In the first Spring Training in which he knew he was part of the starting rotation, Detwiler, who turned 27 in March, made four starts, giving up 20 hits and six runs in 16.0 IP in which he walked just two and K'd nine. He also traveled to Arizona to pitch for Team USA in the World Baseball Classic, throwing four scoreless in a win over Italy.
Joe Torre, the U.S. Manager, was impressed with what he saw. "I love the way [Detwiler] pitched," Torre said of the 51-pitch, 36-strike effort, and though he would had preferred the left-hander had gotten more work in, he thought the Nats' lefty, "... was great." Detwiler's final Grapefruit League outing took place on March 27th in Viera, Florida's Space Coast Stadium.
Saturday in Great American Ballpark, Detwiler held the same Cincinnati team that put 15 runs up in the first game of three for the Nats on the road in Ohio, to one unearned run scored on a double by Todd Frazier that drove Brandon Phillips in after the Reds' infielder reached on the first of two errors Ian Desmond committed in the Nationals' 7-5 win. Detwiler threw 82 pitches total, 50 of them strikes against the Reds.

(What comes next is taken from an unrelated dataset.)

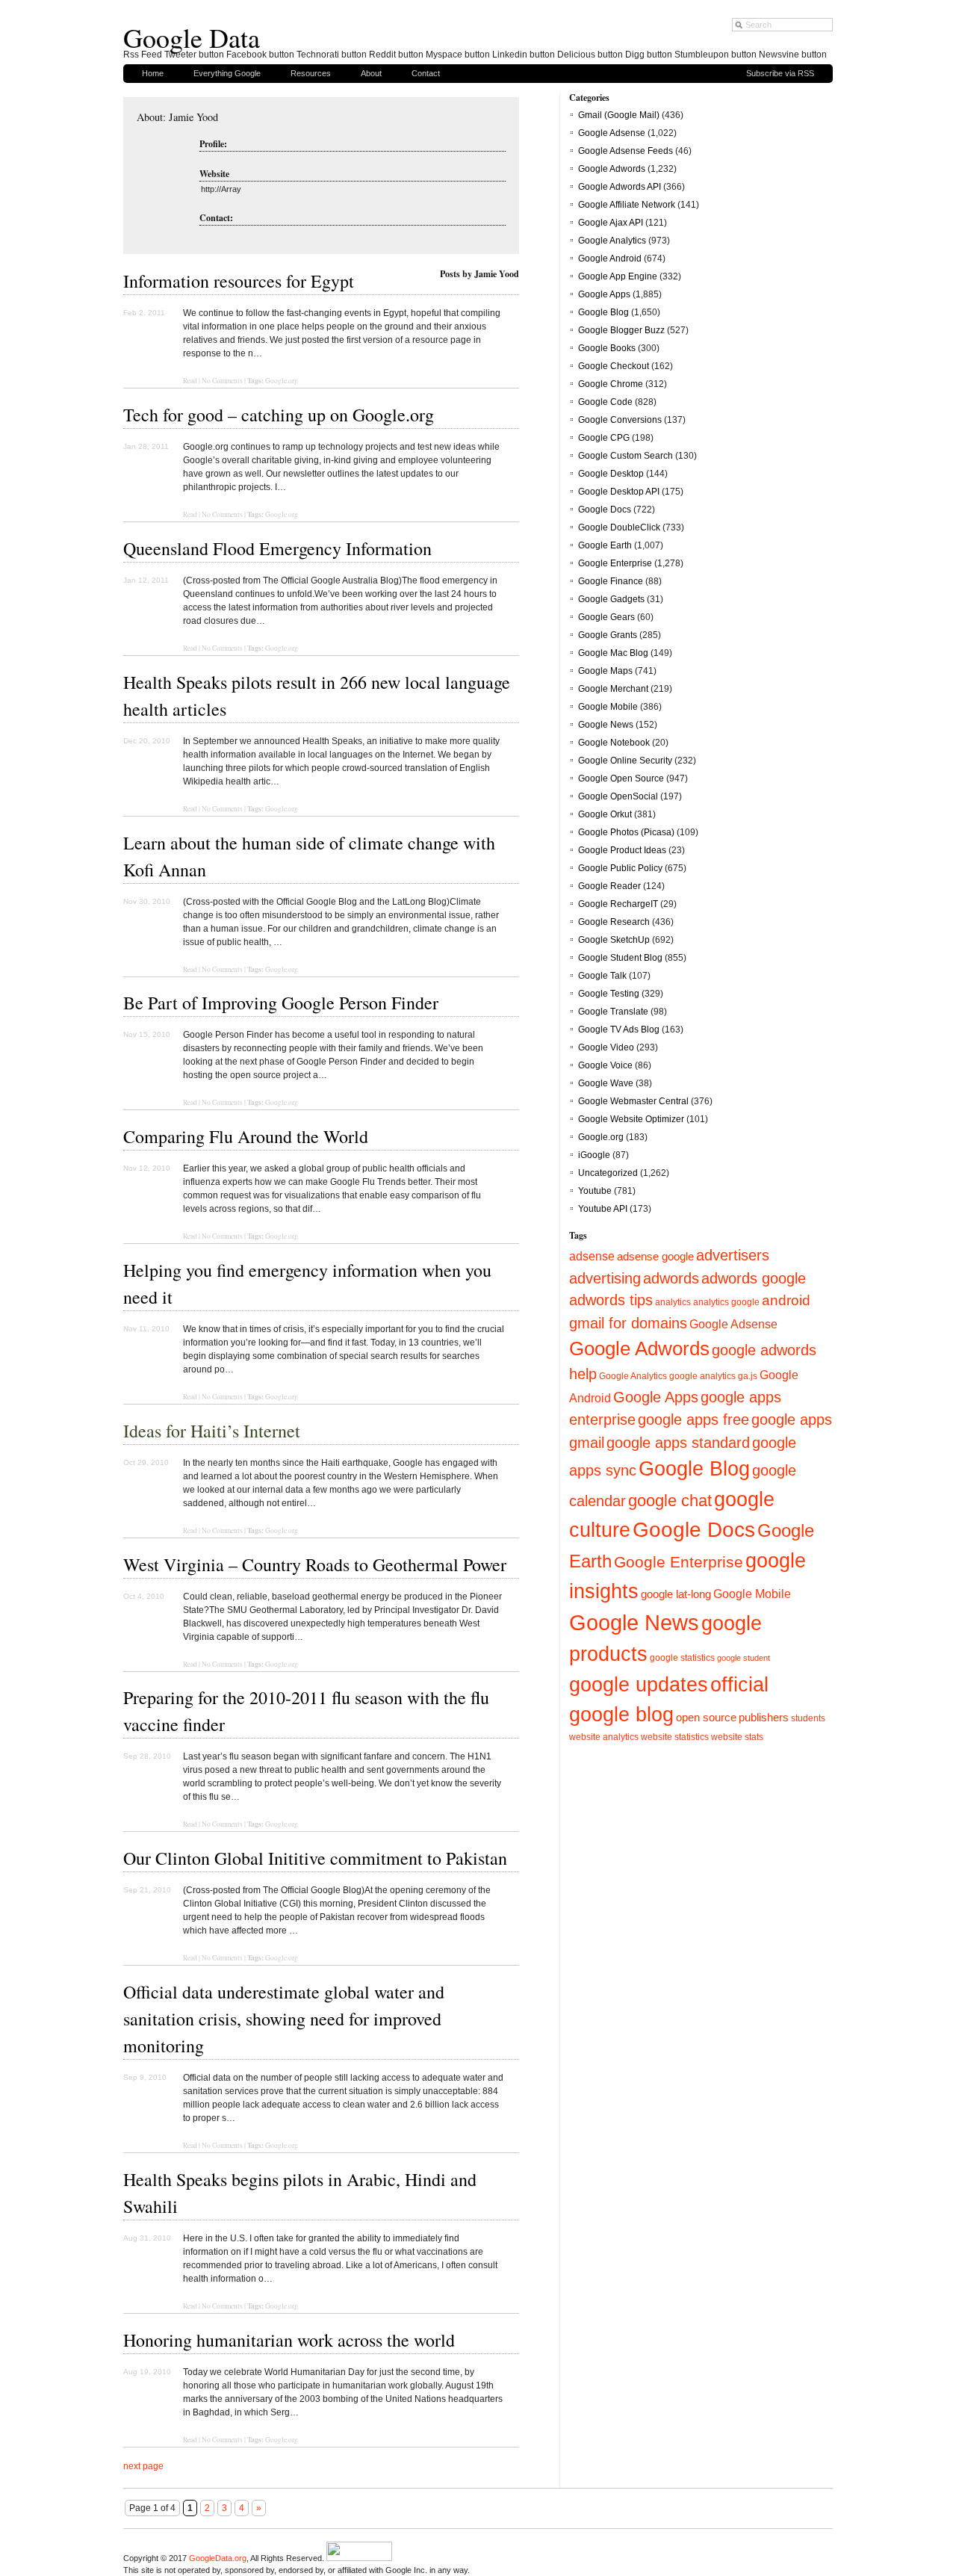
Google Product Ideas (622, 850)
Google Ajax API (610, 222)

The 6'3'' left-hander split the 14 pitches he threw in the first evenly between four-seamers and sinkers that sat between 91 and 93 mph.
Two of the 13 pitches in the Reds' second were sliders, both at 78 mph, along with six four-seam fastballs and five sinkers, all between 91 and 93 mph. Detwiler threw one slider in a nine-pitch third, mixed two sliders and a change (at 84 mph) in among the 23 pitches he threw in the fourth, went strictly sinker/four-seam in an 11-pitch 5th and gave up a single on an 0-2 pitch to Zack Cozart on the only slider he threw among his final twelve pitches in a quick sixth. Detwiler was done after that. The Nationals took a 5-1 lead one pitch into the seventh when Jayson Werth took a first-pitch fastball from Sam LeCure to center for a solo home run. Though he received no decision when Washington blew the lead in the ninth, Detwiler impressed his manager in his six innings of work.
"It was outstanding," Johnson told reporters after the Nationals' win. "Long layoff. He stayed within himself. Made great pitches. Awful good fastball again, and got some good hitters off-balance. It was great." The Nationals' manager has championed Detwiler over the last few seasons, sure of what the Nats' starter could accomplish if given the chance. He is, however, also brutally honest. Though Detwiler did manage to draw a walk on Saturday he was 0 for 2 at the plate, and he's now 5 for 92 over the course of his major league career with a bat in his hands. In a conversation about his pitchers' skills at the plate last week, Johnson said that though the right-handed hitting pitcher's swing is getting better, "Detwiler is awful," as a hitter.
Provided he remains in the rotation all season, the Nats' lefty will have plenty of opportunities to work on that this summer.